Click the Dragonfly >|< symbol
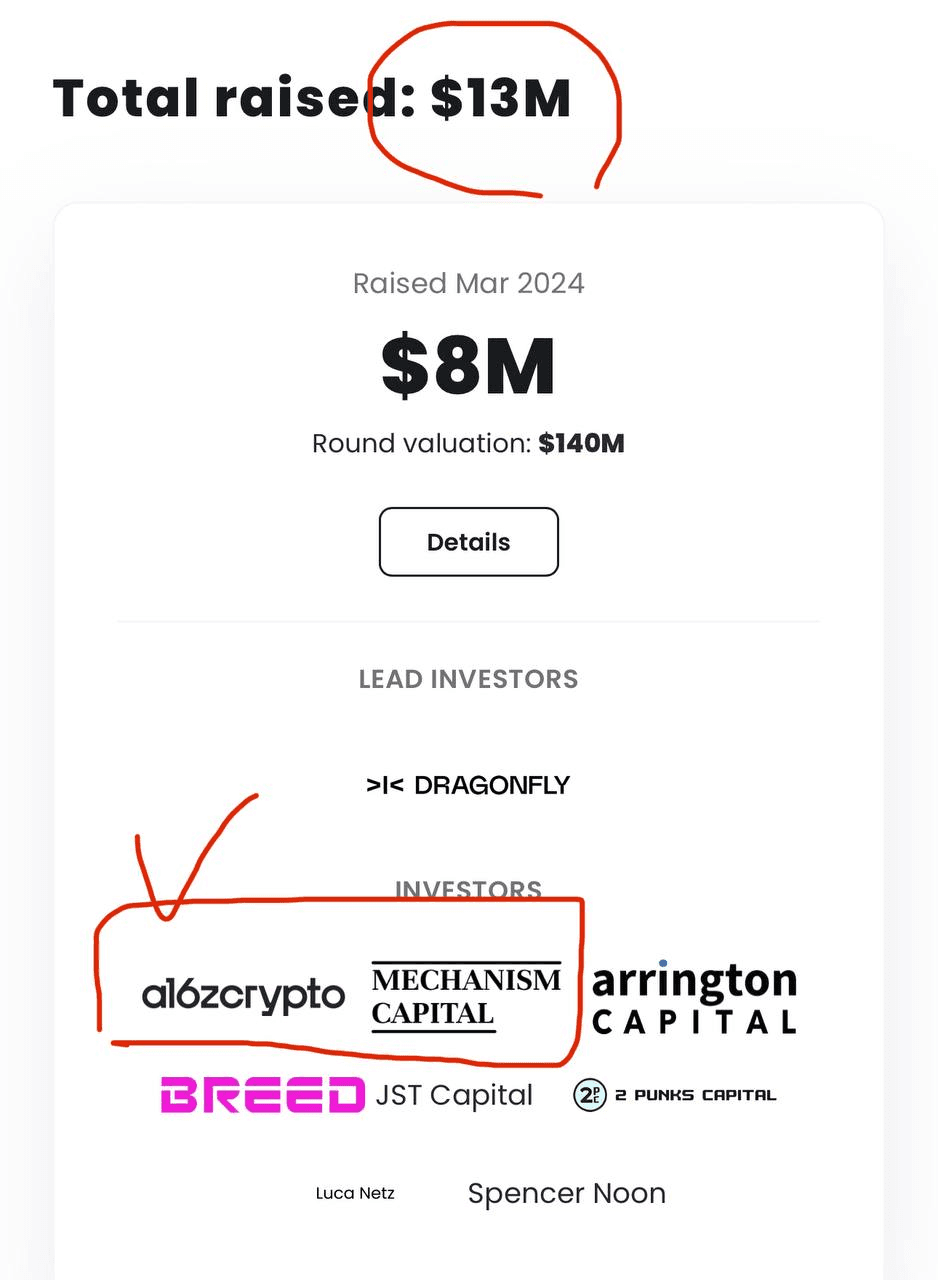 point(385,785)
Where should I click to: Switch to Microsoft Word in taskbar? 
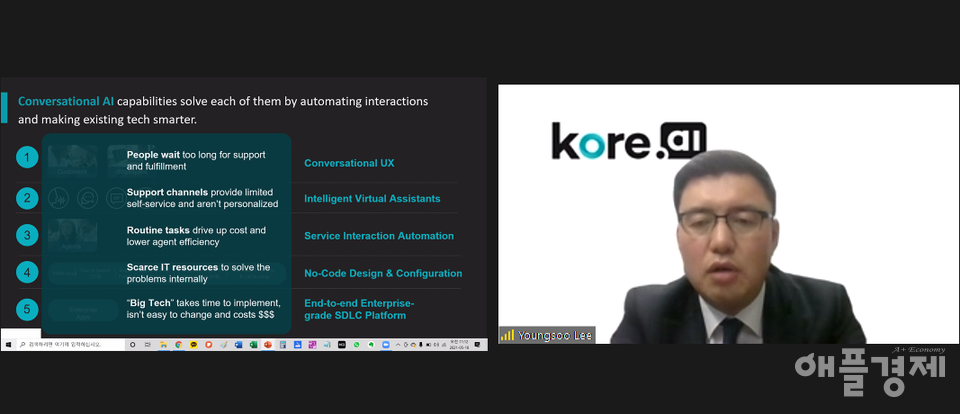[x=238, y=344]
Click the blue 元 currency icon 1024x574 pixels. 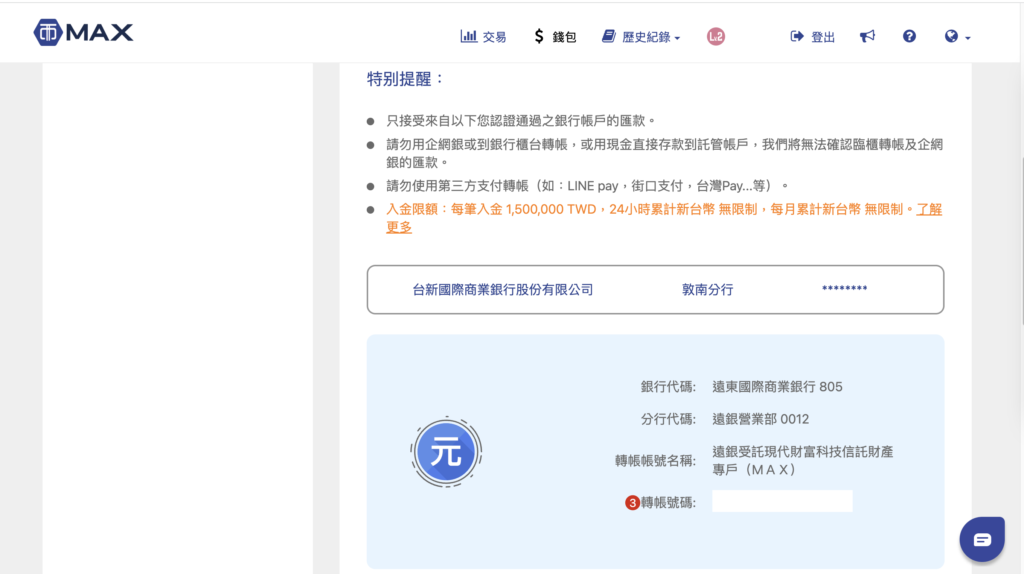pos(446,453)
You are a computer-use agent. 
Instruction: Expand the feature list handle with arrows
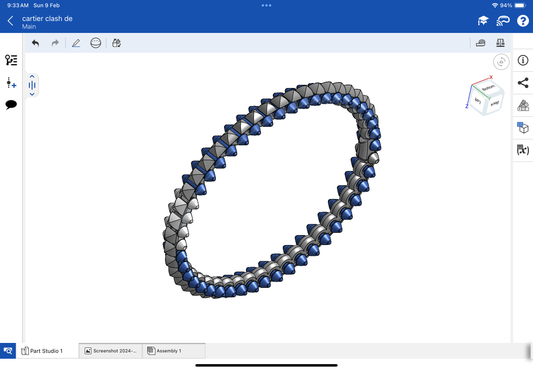click(32, 85)
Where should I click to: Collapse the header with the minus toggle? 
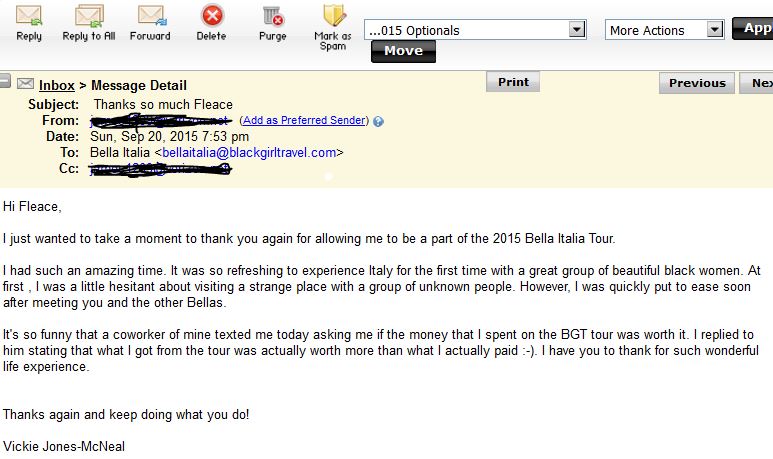pyautogui.click(x=5, y=80)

________________

OBJECTIVE = Reproduce the material word for word from the line containing "You are a computer-use agent." down through the end, with both the starting line and the final line included. Leave the pictures out of your answer.

SOLUTION FOR THIS PROBLEM =
You are a computer-use agent. 
Instruction: Expand the feature list handle with arrows
click(32, 85)
Where should I click to: Collapse the header with the minus toggle? 
pyautogui.click(x=5, y=80)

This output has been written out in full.